Children's themes have recently captivated me in a way that is not childish. They asked me to make various items for the kindergarten.

The first subject is educational, necessary and useful. This is a traffic light, children will use it to learn the rules of the road, an extremely important thing.

Let me make a reservation right away: they also made a pedestrian version with people, but a simpler one made from cardboard.

In principle, they asked me to make this three eyes into a simple cardboard one, but can I really do it without any problems)) I thought about making a reliable educational object right away, and I did it. How long is enough?

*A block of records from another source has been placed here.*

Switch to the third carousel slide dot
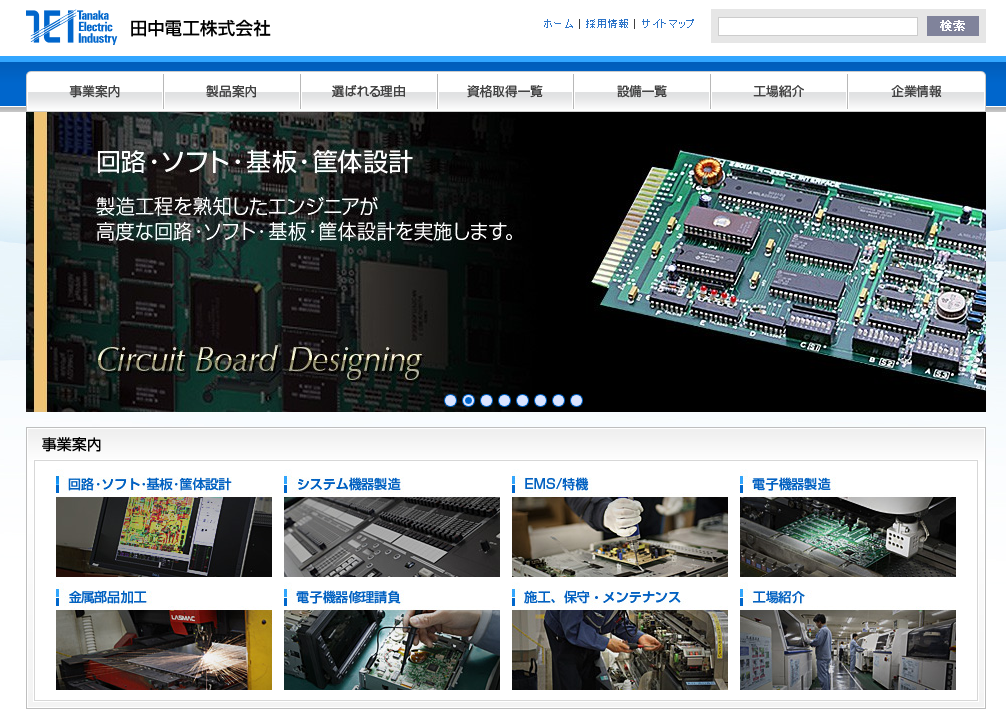This screenshot has height=716, width=1006. [487, 400]

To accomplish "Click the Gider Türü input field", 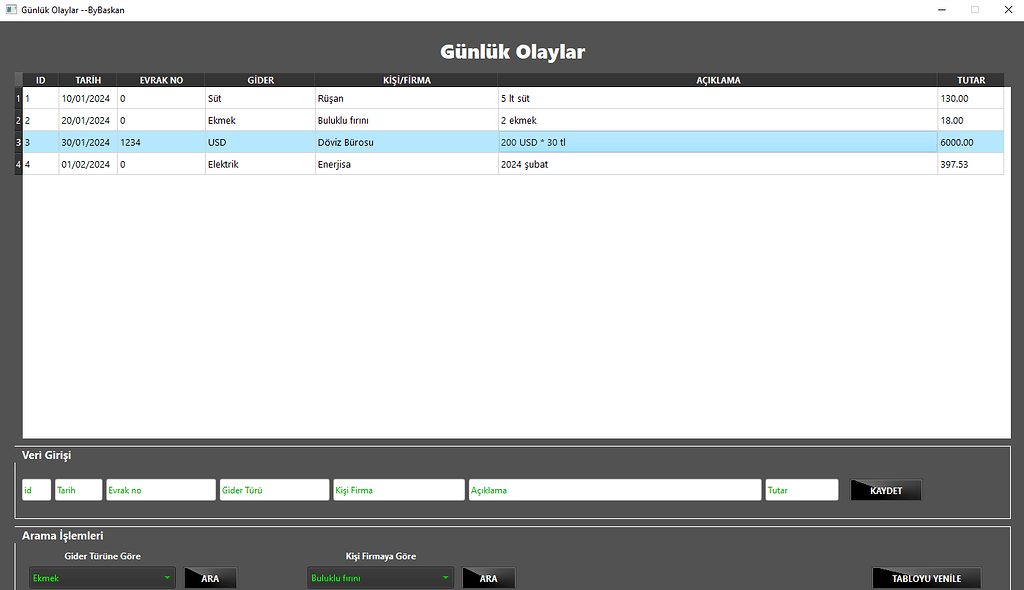I will click(x=274, y=490).
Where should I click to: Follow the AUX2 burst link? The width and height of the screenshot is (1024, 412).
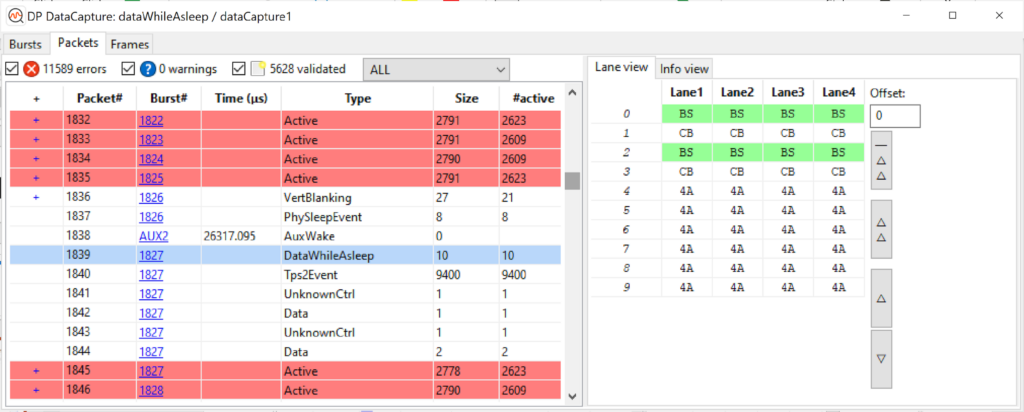click(x=154, y=236)
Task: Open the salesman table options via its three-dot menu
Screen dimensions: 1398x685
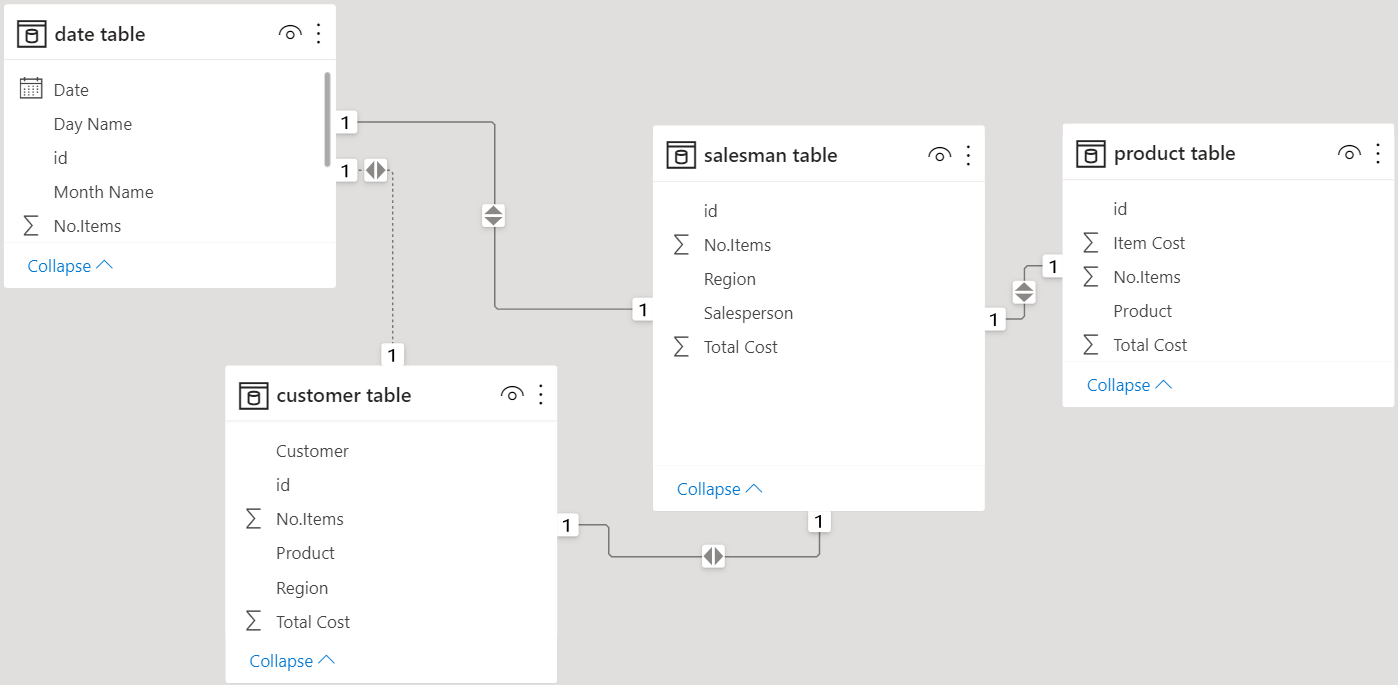Action: (967, 155)
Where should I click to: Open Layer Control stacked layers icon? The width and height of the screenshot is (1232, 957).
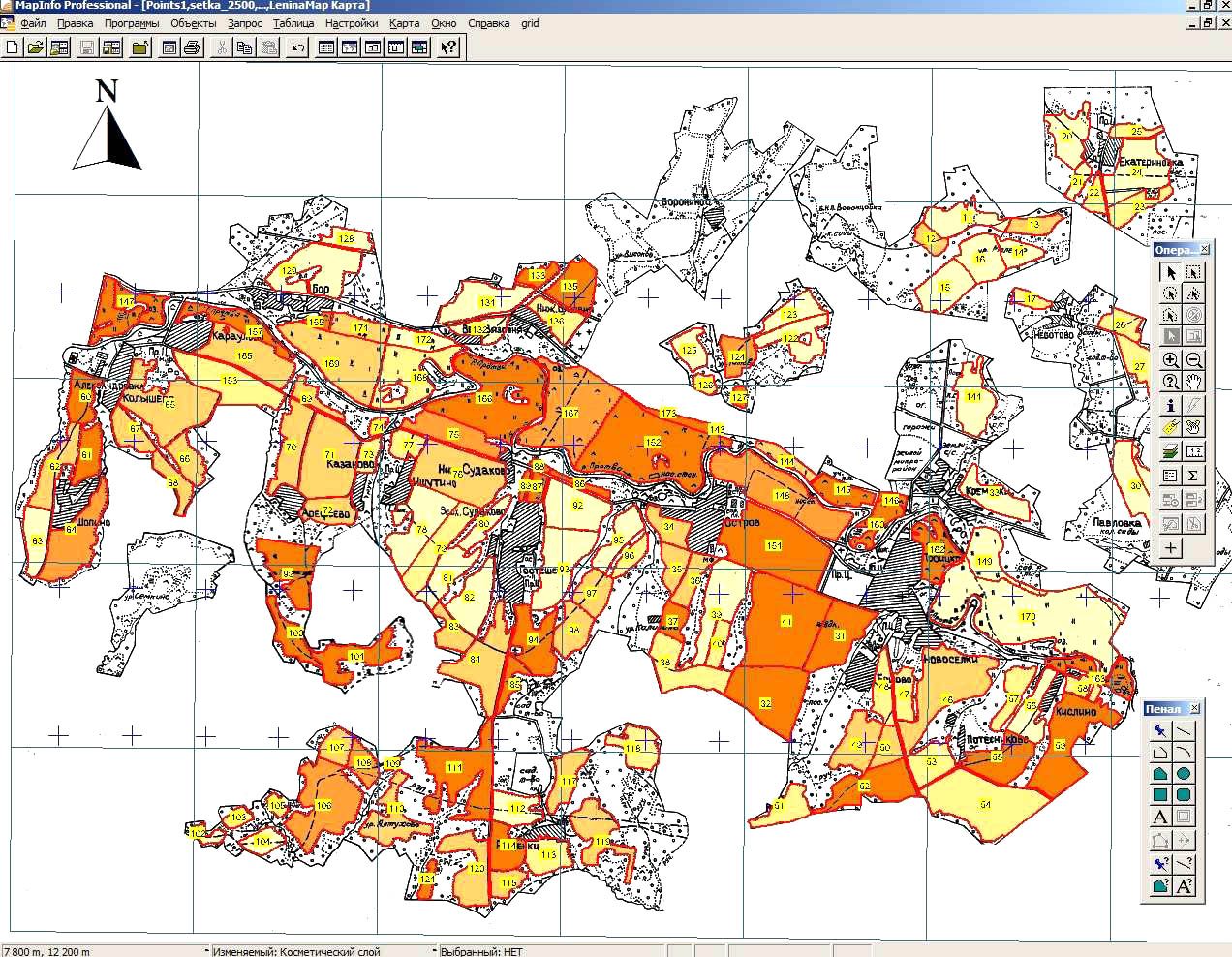(x=1171, y=451)
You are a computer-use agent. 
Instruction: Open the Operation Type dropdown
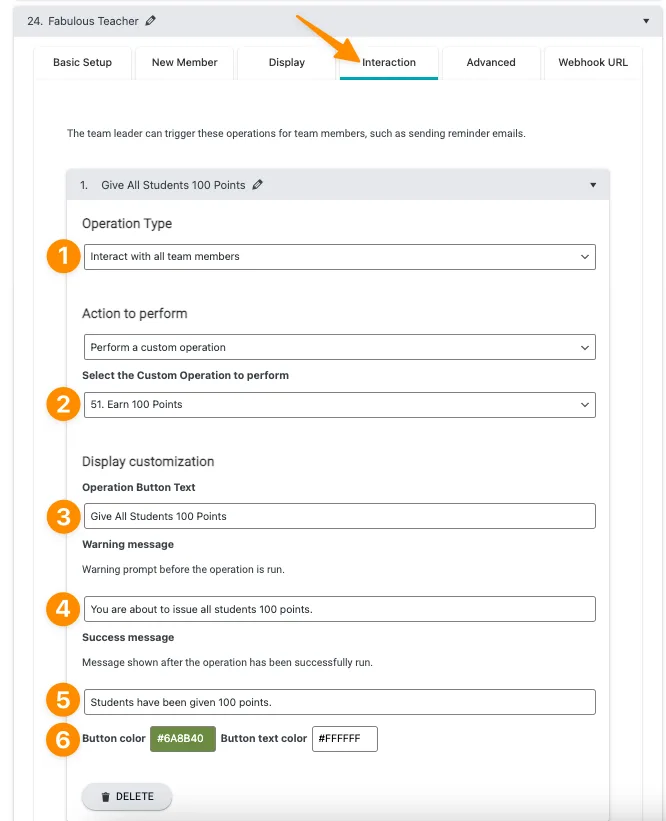tap(339, 257)
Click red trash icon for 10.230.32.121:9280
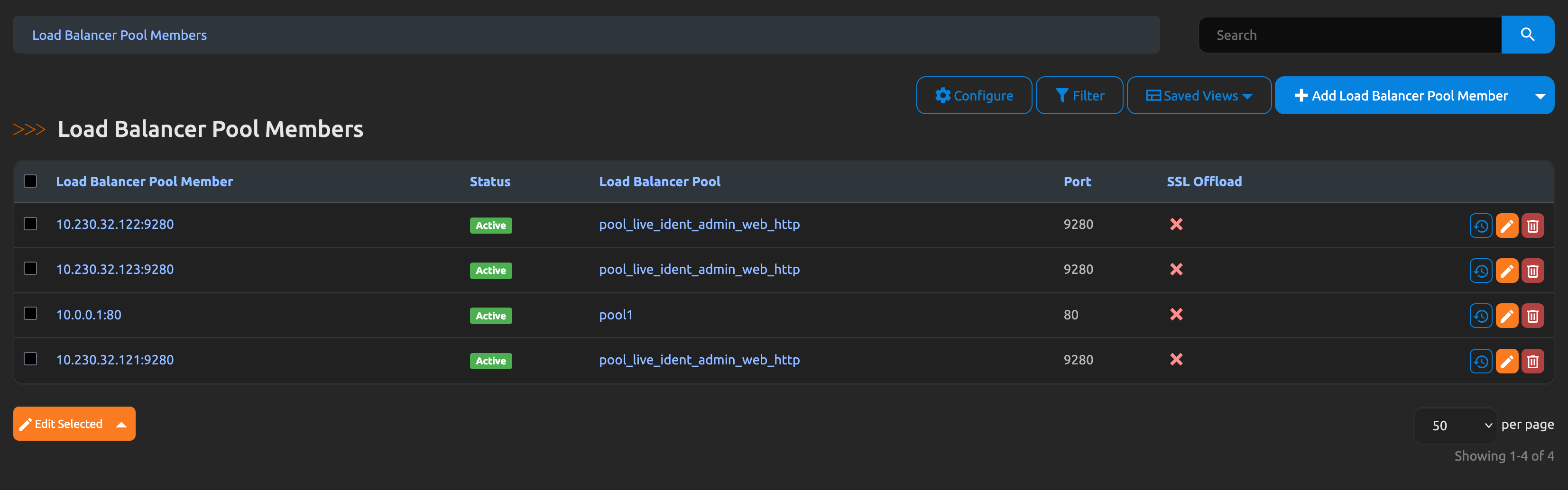The image size is (1568, 490). [1532, 361]
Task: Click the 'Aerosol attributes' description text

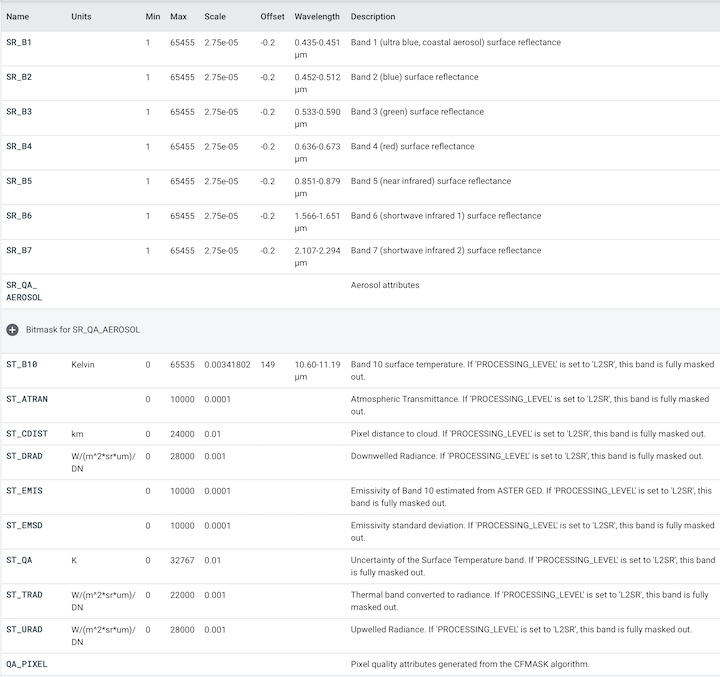Action: coord(385,285)
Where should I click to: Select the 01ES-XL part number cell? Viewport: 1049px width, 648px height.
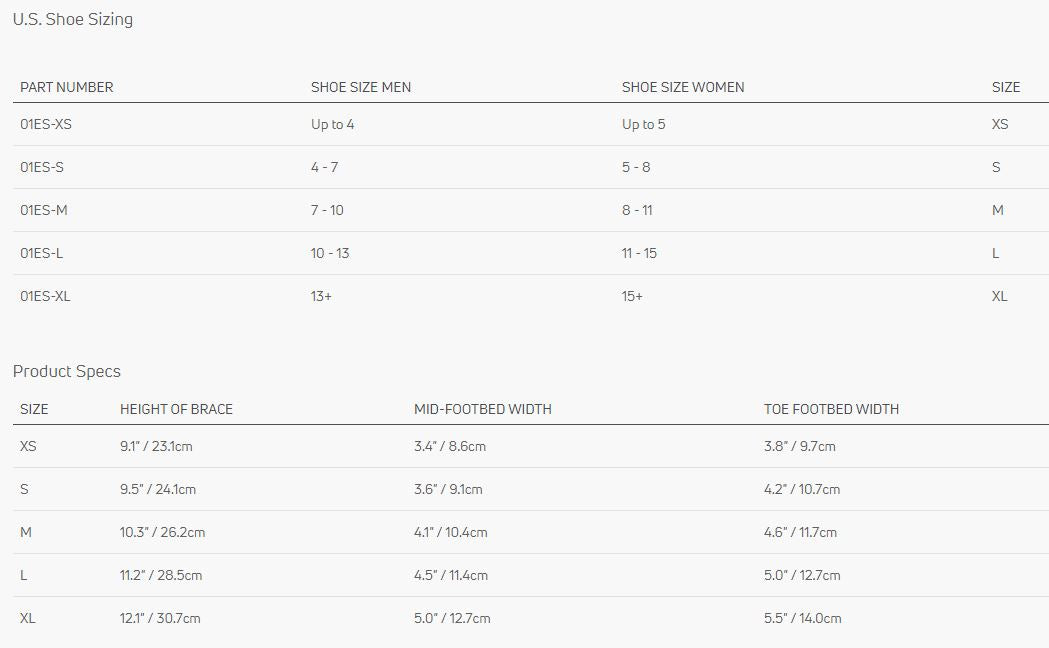pos(46,296)
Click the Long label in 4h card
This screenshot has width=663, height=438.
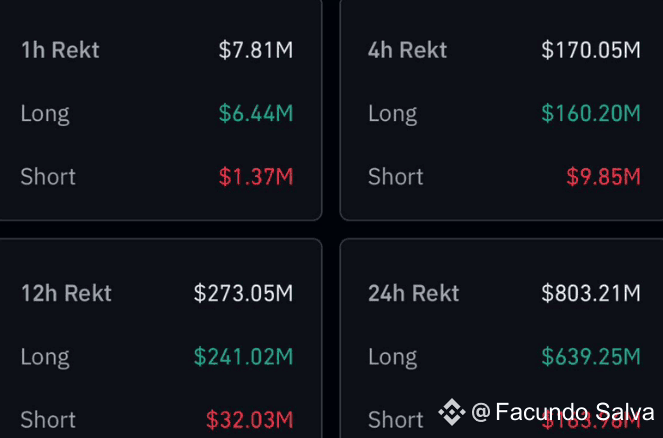tap(392, 114)
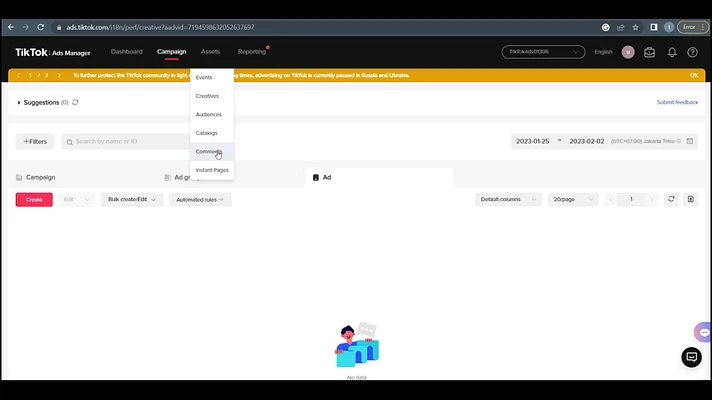Open the 20/page dropdown
The image size is (712, 400).
pos(572,199)
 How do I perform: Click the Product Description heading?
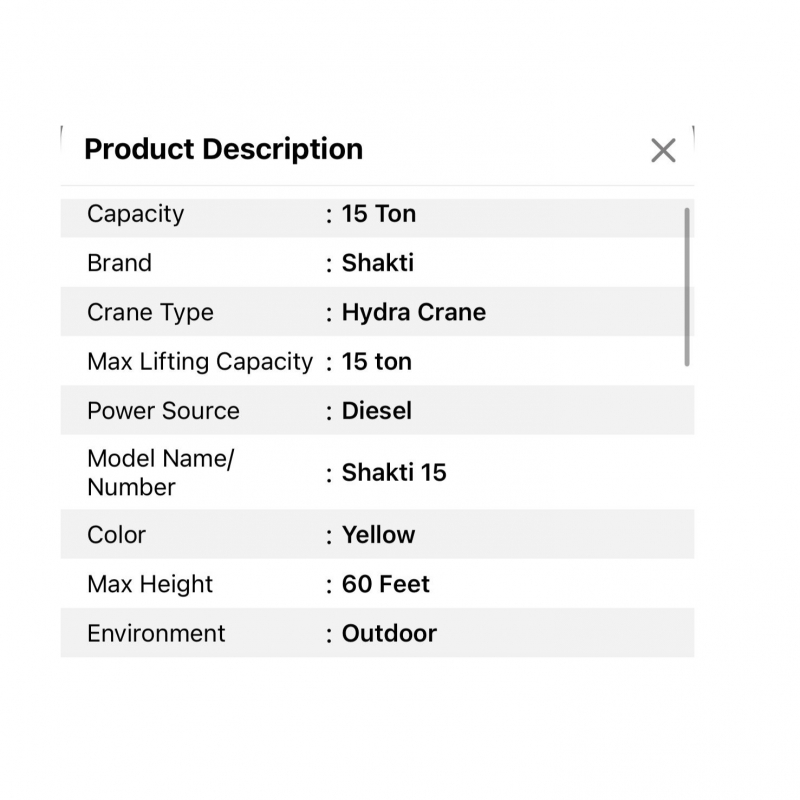coord(223,149)
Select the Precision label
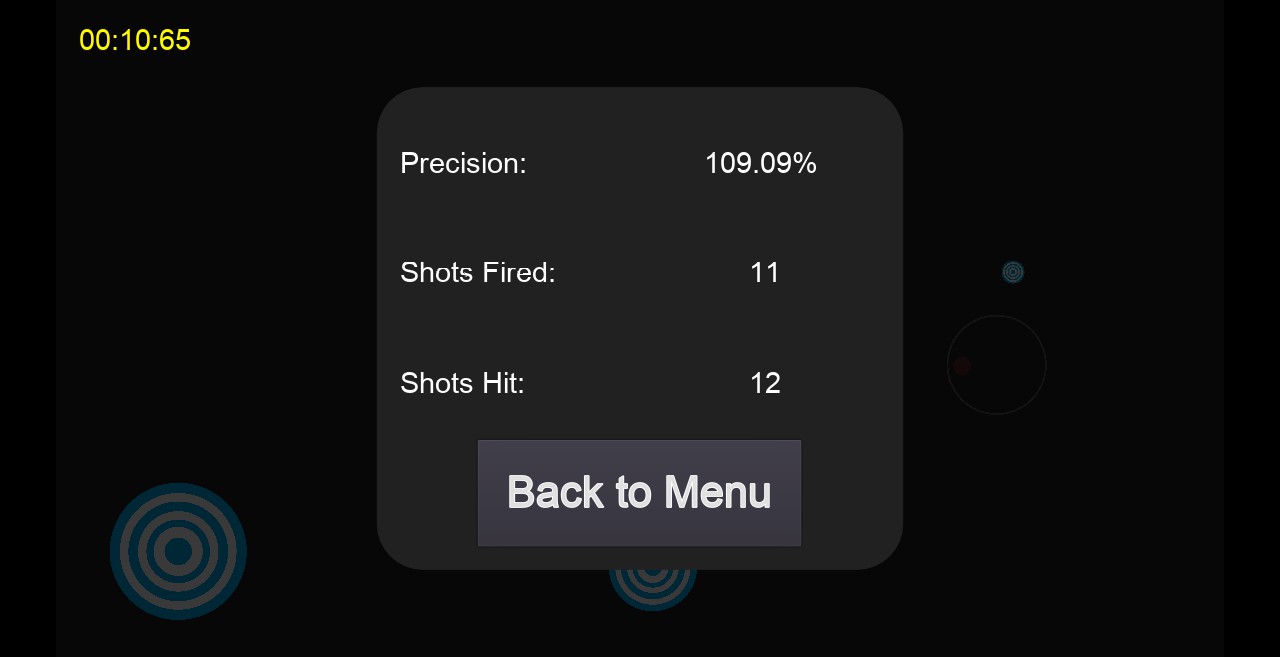 463,163
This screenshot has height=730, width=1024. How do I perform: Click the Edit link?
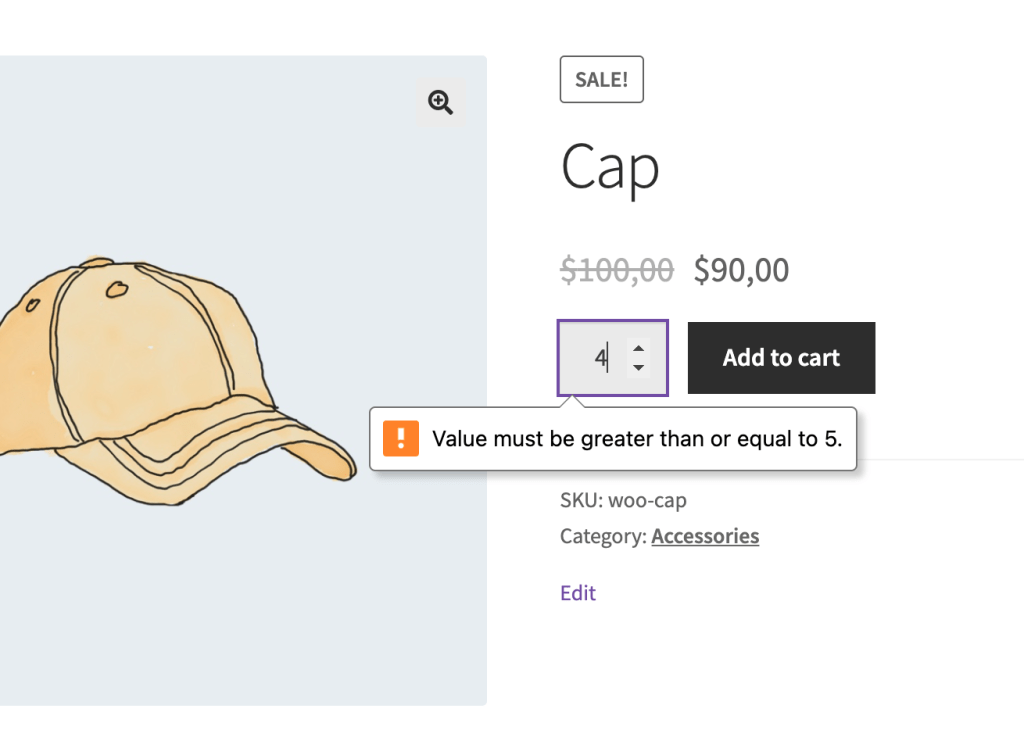coord(578,593)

The concept of the figure is that it is large enough for everyone to see, stable, durable and with rotating mechanism, the point is that there are 4 sides, one side shows all the signals for a general understanding of the device.

The other three sides are given one signal, the teacher can turn and show any color out of 3 and ask the children about its purpose.

In general, it seemed to me that it would be right

Initial thoughts about color circles on magnets and other light bulbs had to be canceled; we need a simple, understandable solution that is difficult to break; magnetic circles can get lost, light bulbs and batteries can fail.

I don’t know whether the idea succeeded, but time will tell.

The entire base is MDF, which was glued together with PVA; for temporary tack, I also fastened it with a micropin.

Separately, I would like to note that you can use a circular saw to make circles of different diameters and, most importantly, the same size, using a simple device, first we cut square blanks, and then on the device, rotating the part, we cut off the corners to a polyhedron, and then rotating the part we finish it to a circle.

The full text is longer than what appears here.